What you have to do =
From the line with "Instruction: Click the previous page arrow" through the line with "Given: Click the", repeat the entries verbatim, both end lines included, and add nothing.

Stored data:
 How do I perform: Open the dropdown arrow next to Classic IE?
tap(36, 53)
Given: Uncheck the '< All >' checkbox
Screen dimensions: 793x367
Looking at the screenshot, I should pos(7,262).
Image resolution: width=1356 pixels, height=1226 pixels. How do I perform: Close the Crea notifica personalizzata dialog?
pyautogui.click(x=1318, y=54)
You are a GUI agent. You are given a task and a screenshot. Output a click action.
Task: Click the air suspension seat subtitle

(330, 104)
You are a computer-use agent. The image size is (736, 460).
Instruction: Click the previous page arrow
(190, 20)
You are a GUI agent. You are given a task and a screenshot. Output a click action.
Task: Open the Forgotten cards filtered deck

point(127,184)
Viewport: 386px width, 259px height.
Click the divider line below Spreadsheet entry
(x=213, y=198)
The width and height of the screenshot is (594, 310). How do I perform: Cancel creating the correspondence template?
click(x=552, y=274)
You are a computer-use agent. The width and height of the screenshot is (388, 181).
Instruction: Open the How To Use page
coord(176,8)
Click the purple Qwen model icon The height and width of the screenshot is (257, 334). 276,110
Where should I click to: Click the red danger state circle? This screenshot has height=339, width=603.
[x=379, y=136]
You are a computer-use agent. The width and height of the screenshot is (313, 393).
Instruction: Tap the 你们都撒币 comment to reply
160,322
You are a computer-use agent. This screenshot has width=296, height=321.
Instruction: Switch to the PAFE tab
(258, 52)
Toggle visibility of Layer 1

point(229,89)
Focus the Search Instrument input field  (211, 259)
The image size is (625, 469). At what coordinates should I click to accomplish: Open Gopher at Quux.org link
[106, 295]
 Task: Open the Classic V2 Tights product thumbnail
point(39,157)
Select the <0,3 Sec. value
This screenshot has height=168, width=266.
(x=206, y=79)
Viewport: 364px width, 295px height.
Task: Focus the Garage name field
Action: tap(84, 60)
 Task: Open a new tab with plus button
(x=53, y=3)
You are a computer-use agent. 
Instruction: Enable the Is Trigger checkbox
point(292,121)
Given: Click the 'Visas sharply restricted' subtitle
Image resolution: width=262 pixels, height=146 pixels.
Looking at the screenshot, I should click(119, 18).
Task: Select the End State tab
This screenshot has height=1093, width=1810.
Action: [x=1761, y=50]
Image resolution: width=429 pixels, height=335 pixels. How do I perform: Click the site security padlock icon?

The answer =
Instruction: Click the previous page arrow
(190, 20)
You are a GUI agent. You are given a task and a screenshot. Output a click action.
Task: Open the Forgotten cards filtered deck

point(127,184)
Viewport: 386px width, 259px height.
Click the divider line below Spreadsheet entry
(x=213, y=198)
The width and height of the screenshot is (594, 310). How do I perform: Cancel creating the correspondence template?
click(x=552, y=274)
You are a computer-use agent. The width and height of the screenshot is (388, 181).
Instruction: Open the How To Use page
coord(176,8)
Click the purple Qwen model icon The height and width of the screenshot is (257, 334). 276,110
Where should I click to: Click the red danger state circle? This screenshot has height=339, width=603.
[x=379, y=136]
You are a computer-use agent. The width and height of the screenshot is (313, 393).
Instruction: Tap the 你们都撒币 comment to reply
160,322
You are a computer-use agent. This screenshot has width=296, height=321.
Instruction: Switch to the PAFE tab
(258, 52)
Toggle visibility of Layer 1

point(229,89)
Focus the Search Instrument input field  (211, 259)
The image size is (625, 469). At what coordinates should I click to accomplish: Open Gopher at Quux.org link
[106, 295]
 Task: Open the Classic V2 Tights product thumbnail
point(39,157)
Select the <0,3 Sec. value
This screenshot has height=168, width=266.
(x=206, y=79)
Viewport: 364px width, 295px height.
Task: Focus the Garage name field
Action: tap(84, 60)
 Task: Open a new tab with plus button
(x=53, y=3)
You are a computer-use agent. 
Instruction: Enable the Is Trigger checkbox
point(292,121)
Given: Click the 'Visas sharply restricted' subtitle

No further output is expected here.